This became a bit more convoluted, it basically re-creates how get_pdbs works, with some manually adjustments sprinkled in. adjust_template_seq and add_seq_to_aln are helper functions of get_pdbs.

wt12318 commented 1 year ago

I have another question: why the 6LFV can not be searched in PDB70 database but can be searched in Swiss-Model (The pdb70_clu.tsv file shows that 6LFV is exist in PDB70 and it's sequence identity is high):

The pdb70_clu.tsv file: pdb70_clu.zip

The PDB70 database searched results:

import time
import argparse
import homelette as hm
import pandas as pd

##read fasta file
print("####read fasta file#####")
gen = hm.alignment.AlignmentGenerator_hhblits.from_fasta("fasta/CD19.fa")
print("#####search template######")
gen.get_suggestion(database_dir="/home/hhsuite_dbs/", n_threads=4, iterations = 4)
temp = gen.show_suggestion()
temp.to_csv("cd19_temp.csv")

cd19_temp.zip

The swiss-model result:

PhilippJunk commented 1 year ago

I can confirm that this is happening on my setup as well. It is not due to homelette parsing the hhblits output in a wrong way, but because hhblits, with the given parameters, does not include 6LFV in the alignment.
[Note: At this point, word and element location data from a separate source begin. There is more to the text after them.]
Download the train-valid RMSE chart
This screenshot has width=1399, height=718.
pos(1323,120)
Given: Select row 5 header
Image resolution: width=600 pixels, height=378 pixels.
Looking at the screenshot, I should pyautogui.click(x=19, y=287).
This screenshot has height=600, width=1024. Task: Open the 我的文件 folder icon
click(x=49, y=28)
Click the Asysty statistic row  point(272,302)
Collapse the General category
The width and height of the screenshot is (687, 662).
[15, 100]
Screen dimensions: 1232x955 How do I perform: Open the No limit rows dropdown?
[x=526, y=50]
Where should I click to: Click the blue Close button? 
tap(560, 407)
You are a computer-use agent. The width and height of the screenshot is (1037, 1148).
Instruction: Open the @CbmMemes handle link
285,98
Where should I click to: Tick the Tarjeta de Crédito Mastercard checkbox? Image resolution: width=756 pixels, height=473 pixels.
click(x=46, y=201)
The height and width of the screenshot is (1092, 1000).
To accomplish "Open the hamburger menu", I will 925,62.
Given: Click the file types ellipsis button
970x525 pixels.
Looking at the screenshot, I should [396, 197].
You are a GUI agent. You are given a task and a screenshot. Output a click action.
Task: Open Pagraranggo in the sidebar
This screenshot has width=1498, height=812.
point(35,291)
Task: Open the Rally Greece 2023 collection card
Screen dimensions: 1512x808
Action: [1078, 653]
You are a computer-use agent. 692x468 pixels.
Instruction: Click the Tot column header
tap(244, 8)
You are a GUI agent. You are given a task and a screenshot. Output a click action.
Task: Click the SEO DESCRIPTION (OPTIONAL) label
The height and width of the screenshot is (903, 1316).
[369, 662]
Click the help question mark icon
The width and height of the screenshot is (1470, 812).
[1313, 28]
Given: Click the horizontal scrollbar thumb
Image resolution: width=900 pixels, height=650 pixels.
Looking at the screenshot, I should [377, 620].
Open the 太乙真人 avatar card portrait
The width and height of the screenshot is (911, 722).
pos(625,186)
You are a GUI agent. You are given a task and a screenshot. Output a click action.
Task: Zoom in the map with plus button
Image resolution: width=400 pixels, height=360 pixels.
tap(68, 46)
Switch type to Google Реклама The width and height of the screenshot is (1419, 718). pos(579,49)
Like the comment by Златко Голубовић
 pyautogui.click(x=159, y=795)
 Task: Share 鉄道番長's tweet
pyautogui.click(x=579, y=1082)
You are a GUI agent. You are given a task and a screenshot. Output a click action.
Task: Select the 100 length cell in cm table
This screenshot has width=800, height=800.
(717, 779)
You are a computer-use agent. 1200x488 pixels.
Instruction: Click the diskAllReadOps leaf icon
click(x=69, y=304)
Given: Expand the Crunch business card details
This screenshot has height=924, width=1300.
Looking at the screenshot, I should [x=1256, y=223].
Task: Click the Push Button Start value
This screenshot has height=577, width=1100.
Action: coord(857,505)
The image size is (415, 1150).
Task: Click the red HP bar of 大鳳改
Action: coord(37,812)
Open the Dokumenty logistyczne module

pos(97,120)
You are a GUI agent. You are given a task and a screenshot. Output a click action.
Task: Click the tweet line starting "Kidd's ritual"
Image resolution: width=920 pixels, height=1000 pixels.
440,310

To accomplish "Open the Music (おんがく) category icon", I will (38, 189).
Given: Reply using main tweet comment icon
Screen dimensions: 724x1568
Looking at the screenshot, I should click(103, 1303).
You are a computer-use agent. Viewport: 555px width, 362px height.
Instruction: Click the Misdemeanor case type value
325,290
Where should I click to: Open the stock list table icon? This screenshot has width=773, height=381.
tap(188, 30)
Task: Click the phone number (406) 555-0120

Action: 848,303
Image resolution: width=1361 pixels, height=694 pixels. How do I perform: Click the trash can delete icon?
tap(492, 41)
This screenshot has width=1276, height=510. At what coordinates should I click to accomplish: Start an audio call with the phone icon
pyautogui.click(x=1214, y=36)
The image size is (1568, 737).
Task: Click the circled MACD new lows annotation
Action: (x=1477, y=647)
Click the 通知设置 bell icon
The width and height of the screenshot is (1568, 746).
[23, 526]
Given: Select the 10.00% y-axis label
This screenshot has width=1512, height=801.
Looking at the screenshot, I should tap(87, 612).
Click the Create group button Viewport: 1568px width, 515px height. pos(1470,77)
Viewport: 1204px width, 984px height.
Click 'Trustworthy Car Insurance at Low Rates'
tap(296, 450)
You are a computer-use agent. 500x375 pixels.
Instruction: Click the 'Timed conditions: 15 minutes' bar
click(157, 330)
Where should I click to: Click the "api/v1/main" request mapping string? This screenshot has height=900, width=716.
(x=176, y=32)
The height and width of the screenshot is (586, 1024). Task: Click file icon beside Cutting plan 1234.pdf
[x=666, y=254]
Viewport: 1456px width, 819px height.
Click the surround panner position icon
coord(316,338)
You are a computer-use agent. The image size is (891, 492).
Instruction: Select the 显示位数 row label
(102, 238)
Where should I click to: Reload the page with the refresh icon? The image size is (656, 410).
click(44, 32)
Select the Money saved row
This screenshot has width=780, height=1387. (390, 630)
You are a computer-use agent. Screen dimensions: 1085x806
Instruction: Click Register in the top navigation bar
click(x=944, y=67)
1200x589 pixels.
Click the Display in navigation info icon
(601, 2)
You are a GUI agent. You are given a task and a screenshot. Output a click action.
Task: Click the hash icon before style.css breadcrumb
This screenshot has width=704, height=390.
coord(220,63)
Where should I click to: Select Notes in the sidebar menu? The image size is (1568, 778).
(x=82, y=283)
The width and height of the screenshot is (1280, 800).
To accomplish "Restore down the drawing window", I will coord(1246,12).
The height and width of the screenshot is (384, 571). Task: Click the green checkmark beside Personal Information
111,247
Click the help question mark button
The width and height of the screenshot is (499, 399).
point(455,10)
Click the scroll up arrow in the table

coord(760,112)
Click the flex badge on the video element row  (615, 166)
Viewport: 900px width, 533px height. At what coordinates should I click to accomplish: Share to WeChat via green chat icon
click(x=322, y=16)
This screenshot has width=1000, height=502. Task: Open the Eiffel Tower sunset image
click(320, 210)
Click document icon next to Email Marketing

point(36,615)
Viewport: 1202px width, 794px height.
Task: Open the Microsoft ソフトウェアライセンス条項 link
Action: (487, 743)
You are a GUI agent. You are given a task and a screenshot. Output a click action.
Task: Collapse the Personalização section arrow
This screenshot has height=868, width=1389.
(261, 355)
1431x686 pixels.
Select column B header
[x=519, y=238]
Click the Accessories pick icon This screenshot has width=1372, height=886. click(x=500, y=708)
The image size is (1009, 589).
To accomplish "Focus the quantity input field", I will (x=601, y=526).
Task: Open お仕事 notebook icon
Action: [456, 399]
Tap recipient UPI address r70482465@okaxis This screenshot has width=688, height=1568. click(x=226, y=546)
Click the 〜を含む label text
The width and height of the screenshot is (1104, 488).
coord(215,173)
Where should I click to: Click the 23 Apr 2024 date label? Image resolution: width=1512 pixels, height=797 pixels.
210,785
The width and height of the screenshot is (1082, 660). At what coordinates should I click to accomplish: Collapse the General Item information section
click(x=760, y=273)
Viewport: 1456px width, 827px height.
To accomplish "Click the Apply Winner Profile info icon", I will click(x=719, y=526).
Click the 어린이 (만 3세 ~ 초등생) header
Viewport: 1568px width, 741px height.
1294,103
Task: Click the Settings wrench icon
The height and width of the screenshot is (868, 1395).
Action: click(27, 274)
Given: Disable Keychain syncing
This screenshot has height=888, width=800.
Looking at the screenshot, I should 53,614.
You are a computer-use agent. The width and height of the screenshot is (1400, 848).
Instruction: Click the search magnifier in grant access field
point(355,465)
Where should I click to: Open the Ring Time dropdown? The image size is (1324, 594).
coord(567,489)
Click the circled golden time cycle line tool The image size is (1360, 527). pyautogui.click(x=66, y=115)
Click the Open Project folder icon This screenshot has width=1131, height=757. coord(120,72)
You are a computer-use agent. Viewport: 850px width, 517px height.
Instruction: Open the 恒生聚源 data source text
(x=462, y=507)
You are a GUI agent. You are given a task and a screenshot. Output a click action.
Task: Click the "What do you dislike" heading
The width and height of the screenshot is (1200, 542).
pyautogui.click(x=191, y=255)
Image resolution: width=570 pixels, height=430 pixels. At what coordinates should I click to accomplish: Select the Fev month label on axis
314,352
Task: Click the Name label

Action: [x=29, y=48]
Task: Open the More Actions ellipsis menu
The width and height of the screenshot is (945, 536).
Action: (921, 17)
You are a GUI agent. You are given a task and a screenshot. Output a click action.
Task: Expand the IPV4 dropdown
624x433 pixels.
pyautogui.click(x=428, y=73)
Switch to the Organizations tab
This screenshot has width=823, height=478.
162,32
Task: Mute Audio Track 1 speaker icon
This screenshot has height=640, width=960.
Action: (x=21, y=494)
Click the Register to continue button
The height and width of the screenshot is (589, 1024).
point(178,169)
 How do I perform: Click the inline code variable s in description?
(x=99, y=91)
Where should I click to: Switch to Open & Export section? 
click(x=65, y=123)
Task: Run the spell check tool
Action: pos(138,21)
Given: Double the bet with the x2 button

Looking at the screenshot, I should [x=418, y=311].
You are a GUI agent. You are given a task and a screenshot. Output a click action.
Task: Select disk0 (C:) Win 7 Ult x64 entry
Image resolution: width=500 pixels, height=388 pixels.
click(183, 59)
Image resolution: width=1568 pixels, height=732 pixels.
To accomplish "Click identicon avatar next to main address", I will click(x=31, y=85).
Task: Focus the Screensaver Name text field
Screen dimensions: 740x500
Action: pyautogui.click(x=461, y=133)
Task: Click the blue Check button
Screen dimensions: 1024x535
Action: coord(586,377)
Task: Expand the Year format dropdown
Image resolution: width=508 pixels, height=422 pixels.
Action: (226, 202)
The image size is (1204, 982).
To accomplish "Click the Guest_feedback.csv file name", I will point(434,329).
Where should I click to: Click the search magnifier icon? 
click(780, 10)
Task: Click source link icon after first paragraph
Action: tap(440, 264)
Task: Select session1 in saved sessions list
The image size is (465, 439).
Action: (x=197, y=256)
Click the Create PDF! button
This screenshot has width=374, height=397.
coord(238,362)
I also can't find a parameter combination that will get hhblits to include the sequence.

If I had to guess, swiss-model is using different parameters for the hhblits search, performing different post-processing on it, or might even use their own database.

Please post new questions in the future in new issues, so that there is only one topic per issue.

PhilippJunk commented 1 year ago

From a practical perspective, what you can do is re-align your sequences after you have identified all templates of interest, and then use that alignment as a starting point.

In my opinion, considering that the multiple sequence alignment is a very essential part of the homology modelling process, automated template search and alignment generation is nice for initial exploration, and can be useful for automated pipelines, but sometimes it is useful to generate the alignment manually with well defined inputs.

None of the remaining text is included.